There is a typical decorum in the world of magazine publishing that lends itself to the descriptive moniker of "august" (That's au-GUST, not AU-gust the month). Magazines are supposed to be the repository of important things (unless you're a tabloid style Page 6 trashmonger type of mag) and their demeanor is one that calls for language that fits the profession that the magazine covers or the area of interest. The buzzwords are all there as are the editorial "checks and balances."
But that can have an effect on the authenticity of the voice of those the publications are quoting. Which isn't really a great thing.
I have been edited a lot when I speak because, while never EVER obscene, I am a little let's say, idiomatic, or use salty dialect once in an appropriate while. What I love about this issue and Marshall Lager and the editors who let this get by, is two quotes that are in the feature article from me (among many more decorous quotes). They are:
"Old analytics aren't adequate anymore; customer satisfaction doesn't work," Greenberg says, noting that bad metrics are often worse than no metrics at all. "One rating organization - a dumb-ass company I won't name (Blogger Note: It was Nielsen) - decided to measure web pages by 'length of time viewed.' If that's the case, everybody should go to my blog, leave the computer on and go on vacation."
AND
"Look out for Zoho, because they will kick ass...."

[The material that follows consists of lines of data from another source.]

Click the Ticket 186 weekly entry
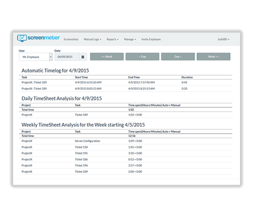255x217 pixels. click(125, 159)
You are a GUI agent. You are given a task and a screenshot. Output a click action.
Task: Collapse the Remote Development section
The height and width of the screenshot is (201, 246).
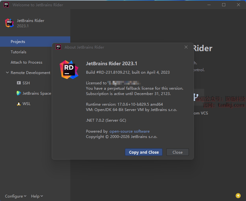(8, 73)
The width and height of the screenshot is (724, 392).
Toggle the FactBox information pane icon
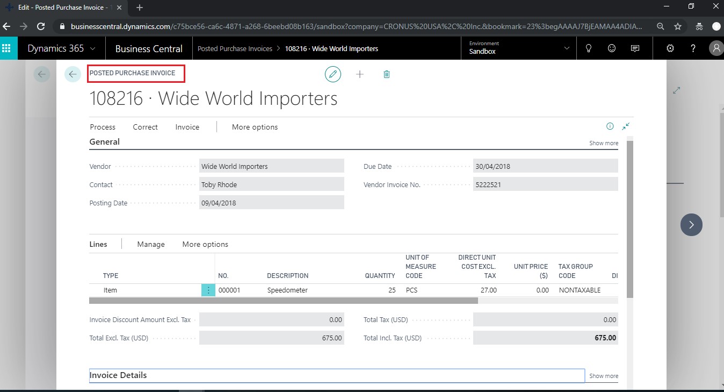(x=610, y=126)
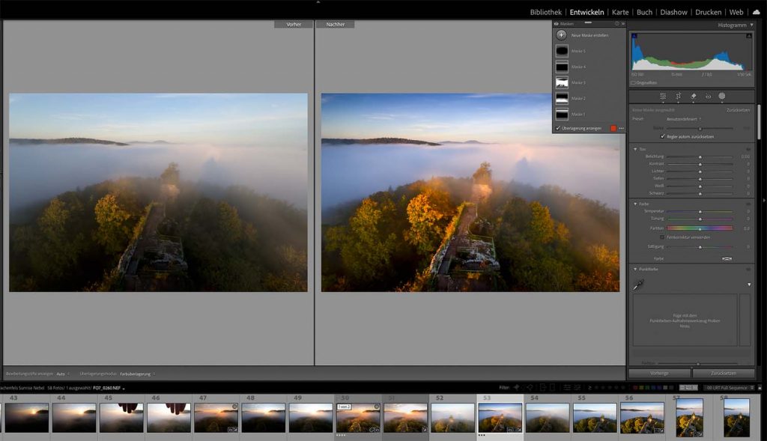Open the three-dots overlay options menu

pos(621,128)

What I LOVE about this is that he actually writes what I said, not a cleansed, mouth-washed-with-soap version. That's my authentic voice and -- well, thank you very much.
So, thanks, CRM Magazine for using that flamethrower, thanks for quoting me a lot, thanks for making Marshall your key writer, and thanks for being authentic with the voices of the people you're quoting.
All in all, you're kicking ass, too.
Sugar CRM url not working.
Very nice article otherwise and I kinda of agree your thoughts about Beacon
Posted by: Rajesh | December 11, 2007 at 04:21 PM
Paul... what don't you like about the Sofitel? I've stayed there a few times (in fact I was there just last week) and have always had a good experience.... though I prefer the Park Hyatt if it's available.